§ Task list
• 1. Answer these questions using the graphics card thread:
(a) What price is quoted for the 1GB DDR1 Transcend RAM?
(b) Which card does dOm1naTOr say the 3850 performs close to?
(c) In which mall were the quoted prices obtained?
• 2. From the graphics card thread, reproduce word for word everything from "I am not saying" down to "or GDDR3 card?".

§ Passage provided
1GB DDR1 transcend ram(tetra pack)= 1500/-

so which one you people suggest.
how is mercury card.i can buy both ram and the mercury card in 3900/-.but not sure about it's quality.


----------



## acewin (Jul 31, 2008)

tango_cash said:


> here are the prices i got in hyderabad ctc mall.
> 
> 2600 PRO 512 MB= 2950/-
> 2600 XT 256MB = 5100/-
> ...



LOL, dont you think 3850 512 MB DDR3 is a steal at that price, 

GO buy it quick without even thinking for anything else.
You would not get 512 MB DDR3 of any nVidia or Ati in that price. It would be a bonnanza offer or something if they are giving it at that price. Which company is that made of the 3850 model


----------



## dOm1naTOr (Jul 31, 2008)

yup, 3850 is real steal. It a good card and performs close to 9600GT, and consumes less power, and also a hell of an overclocker..after oc, it can even outperform 3870!


----------



## acewin (Jul 31, 2008)

I am not saying its not a good card, but what I am saying if you are getting a sub 6K 512 MB DDR3 card then why would you go for any card which is costlier. What is the actual price and company of the card mentioned above. the Ati 3850


----------



## desiibond (Jul 31, 2008)

unbelievable. 3850 for 6k????

and is it DDR3 card or GDDR3 card?


----------



## acewin (Jul 31, 2008)

well if I am buying a PC this week and think of buying a graphic card, I wihtout doubt will grab that piece, heehe


----------

§ Data

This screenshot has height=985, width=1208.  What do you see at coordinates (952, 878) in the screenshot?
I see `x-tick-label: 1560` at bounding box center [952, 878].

§ Written responses
• 1.
(a) 1500/-
(b) The 9600GT
(c) The CTC mall in Hyderabad

• 2.
I am not saying its not a good card, but what I am saying if you are getting a sub 6K 512 MB DDR3 card then why would you go for any card which is costlier. What is the actual price and company of the card mentioned above. the Ati 3850


----------



## desiibond (Jul 31, 2008)

unbelievable. 3850 for 6k????

and is it DDR3 card or GDDR3 card?